#### What to work on:
Both the line with "This screenshot has width=1364, height=678." and the line with "This screenshot has width=1024, height=602." in the records below must appear in the output, along with every line between them, exactly and with nothing added.

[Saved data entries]
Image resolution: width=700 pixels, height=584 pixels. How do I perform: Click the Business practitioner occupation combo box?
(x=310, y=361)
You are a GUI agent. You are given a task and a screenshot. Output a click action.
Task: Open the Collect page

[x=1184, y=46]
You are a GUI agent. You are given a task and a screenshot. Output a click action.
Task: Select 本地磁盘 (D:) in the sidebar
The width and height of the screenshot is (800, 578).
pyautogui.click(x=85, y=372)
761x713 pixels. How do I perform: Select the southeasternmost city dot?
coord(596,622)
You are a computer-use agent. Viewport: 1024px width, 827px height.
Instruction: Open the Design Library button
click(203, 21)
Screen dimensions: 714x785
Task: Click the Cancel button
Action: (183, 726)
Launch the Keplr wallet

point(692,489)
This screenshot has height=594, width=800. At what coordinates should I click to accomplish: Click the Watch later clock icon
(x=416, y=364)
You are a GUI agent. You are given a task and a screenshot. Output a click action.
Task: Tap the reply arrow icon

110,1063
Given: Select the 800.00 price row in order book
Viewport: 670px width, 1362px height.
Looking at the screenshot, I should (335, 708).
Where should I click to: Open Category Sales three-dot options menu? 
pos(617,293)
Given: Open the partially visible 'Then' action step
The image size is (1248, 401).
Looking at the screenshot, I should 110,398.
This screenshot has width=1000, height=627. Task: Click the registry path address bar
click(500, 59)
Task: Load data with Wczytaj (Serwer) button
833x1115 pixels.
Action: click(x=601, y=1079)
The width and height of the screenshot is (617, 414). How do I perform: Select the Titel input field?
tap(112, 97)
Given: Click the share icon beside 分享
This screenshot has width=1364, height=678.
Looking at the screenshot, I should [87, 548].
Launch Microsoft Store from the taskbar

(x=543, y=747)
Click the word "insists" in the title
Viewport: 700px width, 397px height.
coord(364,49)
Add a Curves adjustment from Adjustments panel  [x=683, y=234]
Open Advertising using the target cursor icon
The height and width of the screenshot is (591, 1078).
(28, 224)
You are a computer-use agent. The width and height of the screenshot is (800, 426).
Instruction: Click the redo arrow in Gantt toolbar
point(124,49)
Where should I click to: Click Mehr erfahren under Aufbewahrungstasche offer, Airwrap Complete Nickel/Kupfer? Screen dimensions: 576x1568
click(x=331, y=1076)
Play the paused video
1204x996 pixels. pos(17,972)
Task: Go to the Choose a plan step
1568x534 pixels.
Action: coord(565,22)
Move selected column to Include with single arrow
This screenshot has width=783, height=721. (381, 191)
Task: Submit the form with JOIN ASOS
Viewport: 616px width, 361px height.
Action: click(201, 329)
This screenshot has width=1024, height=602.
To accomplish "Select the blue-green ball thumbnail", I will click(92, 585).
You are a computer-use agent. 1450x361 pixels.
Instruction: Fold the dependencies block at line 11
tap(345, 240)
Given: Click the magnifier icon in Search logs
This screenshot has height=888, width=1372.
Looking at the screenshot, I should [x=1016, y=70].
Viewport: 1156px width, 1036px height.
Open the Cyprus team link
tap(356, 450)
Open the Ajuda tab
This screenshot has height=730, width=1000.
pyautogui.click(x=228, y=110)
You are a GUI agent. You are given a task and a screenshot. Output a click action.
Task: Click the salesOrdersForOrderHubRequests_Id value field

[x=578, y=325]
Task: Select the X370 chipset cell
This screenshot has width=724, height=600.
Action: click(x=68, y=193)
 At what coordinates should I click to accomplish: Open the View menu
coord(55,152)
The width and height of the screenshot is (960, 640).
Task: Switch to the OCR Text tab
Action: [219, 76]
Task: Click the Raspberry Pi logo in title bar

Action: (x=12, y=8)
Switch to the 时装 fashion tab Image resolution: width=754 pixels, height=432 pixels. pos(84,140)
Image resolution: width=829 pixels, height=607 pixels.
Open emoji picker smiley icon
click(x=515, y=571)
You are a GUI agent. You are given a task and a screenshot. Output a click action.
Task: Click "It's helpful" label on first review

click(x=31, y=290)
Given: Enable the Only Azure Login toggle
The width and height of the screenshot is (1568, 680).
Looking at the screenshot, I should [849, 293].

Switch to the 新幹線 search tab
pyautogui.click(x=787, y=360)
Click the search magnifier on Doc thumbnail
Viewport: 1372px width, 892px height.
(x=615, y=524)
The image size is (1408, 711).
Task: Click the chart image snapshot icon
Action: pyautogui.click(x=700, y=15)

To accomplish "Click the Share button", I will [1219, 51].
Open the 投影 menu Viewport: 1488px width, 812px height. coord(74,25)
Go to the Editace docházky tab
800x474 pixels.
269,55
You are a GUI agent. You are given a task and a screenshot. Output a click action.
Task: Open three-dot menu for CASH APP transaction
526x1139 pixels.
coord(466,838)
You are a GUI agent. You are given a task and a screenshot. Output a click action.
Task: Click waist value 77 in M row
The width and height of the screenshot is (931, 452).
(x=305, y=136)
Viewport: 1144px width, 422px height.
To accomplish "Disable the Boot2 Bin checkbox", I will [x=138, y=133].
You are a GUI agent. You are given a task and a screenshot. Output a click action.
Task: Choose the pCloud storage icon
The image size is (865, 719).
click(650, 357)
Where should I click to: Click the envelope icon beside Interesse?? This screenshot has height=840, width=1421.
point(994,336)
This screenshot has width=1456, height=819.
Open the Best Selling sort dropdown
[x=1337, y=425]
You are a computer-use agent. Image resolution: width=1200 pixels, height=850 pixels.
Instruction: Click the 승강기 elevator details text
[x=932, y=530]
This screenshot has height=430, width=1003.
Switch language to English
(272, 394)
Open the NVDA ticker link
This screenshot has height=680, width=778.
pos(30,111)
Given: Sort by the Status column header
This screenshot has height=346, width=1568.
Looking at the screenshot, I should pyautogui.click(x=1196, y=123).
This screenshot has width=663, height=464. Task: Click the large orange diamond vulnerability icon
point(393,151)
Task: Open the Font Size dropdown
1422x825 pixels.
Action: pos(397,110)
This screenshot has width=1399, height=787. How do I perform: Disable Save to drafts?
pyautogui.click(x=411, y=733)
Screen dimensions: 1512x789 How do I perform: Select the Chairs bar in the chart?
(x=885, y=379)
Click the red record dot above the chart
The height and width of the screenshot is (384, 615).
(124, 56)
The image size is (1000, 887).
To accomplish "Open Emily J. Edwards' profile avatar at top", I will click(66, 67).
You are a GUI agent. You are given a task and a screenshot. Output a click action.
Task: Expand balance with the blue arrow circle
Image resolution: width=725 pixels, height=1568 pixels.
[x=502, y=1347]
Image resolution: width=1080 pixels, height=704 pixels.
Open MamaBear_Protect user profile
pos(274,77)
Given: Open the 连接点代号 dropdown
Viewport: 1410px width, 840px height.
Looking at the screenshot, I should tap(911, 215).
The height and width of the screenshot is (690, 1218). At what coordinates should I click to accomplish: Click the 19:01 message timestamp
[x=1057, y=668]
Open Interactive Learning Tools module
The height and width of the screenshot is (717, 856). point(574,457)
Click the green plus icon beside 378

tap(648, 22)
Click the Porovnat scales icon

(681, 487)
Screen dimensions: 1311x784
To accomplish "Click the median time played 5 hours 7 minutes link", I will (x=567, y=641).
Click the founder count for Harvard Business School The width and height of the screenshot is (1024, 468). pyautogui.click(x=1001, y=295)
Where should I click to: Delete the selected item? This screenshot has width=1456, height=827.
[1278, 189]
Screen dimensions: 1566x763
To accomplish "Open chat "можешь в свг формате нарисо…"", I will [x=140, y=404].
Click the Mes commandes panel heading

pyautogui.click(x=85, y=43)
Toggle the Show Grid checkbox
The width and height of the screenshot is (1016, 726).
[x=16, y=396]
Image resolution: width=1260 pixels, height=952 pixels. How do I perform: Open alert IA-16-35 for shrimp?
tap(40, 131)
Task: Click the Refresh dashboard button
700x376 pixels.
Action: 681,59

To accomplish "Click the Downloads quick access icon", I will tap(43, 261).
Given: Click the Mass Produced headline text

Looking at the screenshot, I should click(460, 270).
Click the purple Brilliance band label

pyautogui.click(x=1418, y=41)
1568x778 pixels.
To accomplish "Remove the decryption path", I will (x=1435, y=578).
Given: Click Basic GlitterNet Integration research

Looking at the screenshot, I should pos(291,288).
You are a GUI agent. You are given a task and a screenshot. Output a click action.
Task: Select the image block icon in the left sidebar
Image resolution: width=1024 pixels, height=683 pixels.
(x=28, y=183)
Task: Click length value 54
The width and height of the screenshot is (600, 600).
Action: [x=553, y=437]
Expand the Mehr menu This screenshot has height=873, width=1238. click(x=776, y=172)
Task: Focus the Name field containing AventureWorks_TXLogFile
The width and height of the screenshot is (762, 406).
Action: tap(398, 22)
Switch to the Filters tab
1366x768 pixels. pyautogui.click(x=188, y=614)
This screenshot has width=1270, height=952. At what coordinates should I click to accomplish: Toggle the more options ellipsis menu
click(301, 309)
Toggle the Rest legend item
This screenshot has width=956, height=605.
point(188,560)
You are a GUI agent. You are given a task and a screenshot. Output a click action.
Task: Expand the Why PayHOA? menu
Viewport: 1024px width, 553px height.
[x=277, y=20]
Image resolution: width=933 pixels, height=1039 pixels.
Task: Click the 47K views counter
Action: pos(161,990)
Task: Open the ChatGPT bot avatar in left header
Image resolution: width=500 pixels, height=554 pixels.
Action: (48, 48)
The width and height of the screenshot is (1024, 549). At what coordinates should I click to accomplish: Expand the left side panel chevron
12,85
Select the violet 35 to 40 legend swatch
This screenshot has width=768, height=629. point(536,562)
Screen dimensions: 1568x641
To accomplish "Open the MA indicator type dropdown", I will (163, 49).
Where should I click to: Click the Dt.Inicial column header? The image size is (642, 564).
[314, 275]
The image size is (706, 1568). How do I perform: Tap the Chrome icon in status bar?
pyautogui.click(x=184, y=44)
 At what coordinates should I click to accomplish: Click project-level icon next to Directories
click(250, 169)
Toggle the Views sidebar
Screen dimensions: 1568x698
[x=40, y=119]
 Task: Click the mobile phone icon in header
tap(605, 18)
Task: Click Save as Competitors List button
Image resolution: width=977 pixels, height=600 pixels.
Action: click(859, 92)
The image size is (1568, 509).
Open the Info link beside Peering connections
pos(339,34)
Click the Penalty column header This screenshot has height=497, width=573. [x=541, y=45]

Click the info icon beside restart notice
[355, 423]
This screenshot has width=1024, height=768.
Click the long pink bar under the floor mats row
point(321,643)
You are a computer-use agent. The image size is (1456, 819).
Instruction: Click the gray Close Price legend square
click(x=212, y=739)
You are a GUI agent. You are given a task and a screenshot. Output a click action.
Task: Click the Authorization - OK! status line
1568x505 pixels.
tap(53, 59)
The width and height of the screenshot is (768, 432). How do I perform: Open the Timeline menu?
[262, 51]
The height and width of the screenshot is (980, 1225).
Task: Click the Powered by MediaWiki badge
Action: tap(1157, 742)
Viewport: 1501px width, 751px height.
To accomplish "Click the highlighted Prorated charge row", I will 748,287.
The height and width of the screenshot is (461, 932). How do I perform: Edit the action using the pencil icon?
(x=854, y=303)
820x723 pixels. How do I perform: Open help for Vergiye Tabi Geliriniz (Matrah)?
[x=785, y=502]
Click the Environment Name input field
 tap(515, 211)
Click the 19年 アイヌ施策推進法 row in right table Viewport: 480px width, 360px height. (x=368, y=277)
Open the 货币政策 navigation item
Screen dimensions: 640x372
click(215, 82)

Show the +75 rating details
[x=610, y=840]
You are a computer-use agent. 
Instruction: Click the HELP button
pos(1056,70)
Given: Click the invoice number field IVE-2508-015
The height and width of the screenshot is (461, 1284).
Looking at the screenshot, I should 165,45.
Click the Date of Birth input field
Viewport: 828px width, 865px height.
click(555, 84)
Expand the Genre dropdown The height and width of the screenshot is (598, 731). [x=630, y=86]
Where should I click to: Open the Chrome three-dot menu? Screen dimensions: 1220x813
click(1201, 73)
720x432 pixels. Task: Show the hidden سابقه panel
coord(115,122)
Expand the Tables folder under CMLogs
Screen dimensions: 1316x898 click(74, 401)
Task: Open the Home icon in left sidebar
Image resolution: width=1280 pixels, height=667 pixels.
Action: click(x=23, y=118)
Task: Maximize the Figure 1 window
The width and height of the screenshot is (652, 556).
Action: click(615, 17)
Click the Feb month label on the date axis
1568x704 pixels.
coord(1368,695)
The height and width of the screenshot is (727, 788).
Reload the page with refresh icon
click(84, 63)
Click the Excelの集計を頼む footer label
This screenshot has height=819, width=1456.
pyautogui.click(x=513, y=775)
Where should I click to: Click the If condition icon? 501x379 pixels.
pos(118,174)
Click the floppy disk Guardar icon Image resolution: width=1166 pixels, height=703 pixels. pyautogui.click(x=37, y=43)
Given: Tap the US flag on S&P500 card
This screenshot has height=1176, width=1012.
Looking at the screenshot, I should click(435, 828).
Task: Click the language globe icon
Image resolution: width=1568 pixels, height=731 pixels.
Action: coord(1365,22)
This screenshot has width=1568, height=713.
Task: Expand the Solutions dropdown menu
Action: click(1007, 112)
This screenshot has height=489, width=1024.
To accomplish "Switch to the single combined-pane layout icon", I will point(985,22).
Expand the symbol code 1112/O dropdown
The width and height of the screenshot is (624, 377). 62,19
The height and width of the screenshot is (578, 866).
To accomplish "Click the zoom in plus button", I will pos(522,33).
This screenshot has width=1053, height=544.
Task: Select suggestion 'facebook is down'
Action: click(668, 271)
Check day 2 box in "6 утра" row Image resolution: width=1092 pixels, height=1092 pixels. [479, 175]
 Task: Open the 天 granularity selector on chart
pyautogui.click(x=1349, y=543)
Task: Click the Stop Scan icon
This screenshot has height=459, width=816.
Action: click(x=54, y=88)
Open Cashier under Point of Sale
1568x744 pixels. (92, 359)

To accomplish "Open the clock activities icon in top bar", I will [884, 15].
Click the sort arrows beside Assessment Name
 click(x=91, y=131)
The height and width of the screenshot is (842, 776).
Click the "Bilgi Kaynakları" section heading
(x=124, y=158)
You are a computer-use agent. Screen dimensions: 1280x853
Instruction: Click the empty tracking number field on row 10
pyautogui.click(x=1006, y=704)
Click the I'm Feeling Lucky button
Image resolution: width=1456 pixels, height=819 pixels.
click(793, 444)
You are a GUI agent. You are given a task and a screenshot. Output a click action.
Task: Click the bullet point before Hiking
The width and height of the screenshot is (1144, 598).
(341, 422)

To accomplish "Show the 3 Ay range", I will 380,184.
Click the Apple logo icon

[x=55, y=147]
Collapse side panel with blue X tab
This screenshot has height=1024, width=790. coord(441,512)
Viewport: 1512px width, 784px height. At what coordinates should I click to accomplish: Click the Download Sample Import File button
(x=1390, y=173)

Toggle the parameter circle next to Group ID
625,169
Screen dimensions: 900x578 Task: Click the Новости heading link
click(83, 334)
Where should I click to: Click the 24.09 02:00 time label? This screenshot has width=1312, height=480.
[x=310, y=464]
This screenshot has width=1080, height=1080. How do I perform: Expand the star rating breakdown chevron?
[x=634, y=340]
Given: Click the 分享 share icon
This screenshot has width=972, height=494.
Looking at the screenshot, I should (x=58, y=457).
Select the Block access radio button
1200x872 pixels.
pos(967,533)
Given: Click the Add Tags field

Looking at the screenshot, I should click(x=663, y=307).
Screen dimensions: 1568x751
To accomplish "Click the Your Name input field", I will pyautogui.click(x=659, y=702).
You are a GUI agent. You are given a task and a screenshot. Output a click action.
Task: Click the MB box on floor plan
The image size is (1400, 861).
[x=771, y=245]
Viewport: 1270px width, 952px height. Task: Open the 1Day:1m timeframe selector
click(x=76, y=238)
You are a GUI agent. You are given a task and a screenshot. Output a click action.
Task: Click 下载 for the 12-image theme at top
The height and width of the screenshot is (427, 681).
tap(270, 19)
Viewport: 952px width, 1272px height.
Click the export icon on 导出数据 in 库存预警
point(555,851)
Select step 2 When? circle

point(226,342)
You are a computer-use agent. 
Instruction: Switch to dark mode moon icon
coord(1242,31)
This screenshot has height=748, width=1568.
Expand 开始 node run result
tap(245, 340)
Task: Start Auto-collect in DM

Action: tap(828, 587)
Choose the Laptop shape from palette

#### Response for this exercise:
This screenshot has width=1364, height=678.
Looking at the screenshot, I should [87, 548].
Launch Microsoft Store from the taskbar

(x=543, y=747)
Click the word "insists" in the title
Viewport: 700px width, 397px height.
coord(364,49)
Add a Curves adjustment from Adjustments panel  [x=683, y=234]
Open Advertising using the target cursor icon
The height and width of the screenshot is (591, 1078).
(28, 224)
You are a computer-use agent. The width and height of the screenshot is (800, 426).
Instruction: Click the redo arrow in Gantt toolbar
point(124,49)
Where should I click to: Click Mehr erfahren under Aufbewahrungstasche offer, Airwrap Complete Nickel/Kupfer? Screen dimensions: 576x1568
click(x=331, y=1076)
Play the paused video
1204x996 pixels. pos(17,972)
Task: Go to the Choose a plan step
1568x534 pixels.
Action: coord(565,22)
Move selected column to Include with single arrow
This screenshot has width=783, height=721. (381, 191)
Task: Submit the form with JOIN ASOS
Viewport: 616px width, 361px height.
Action: click(201, 329)
This screenshot has width=1024, height=602.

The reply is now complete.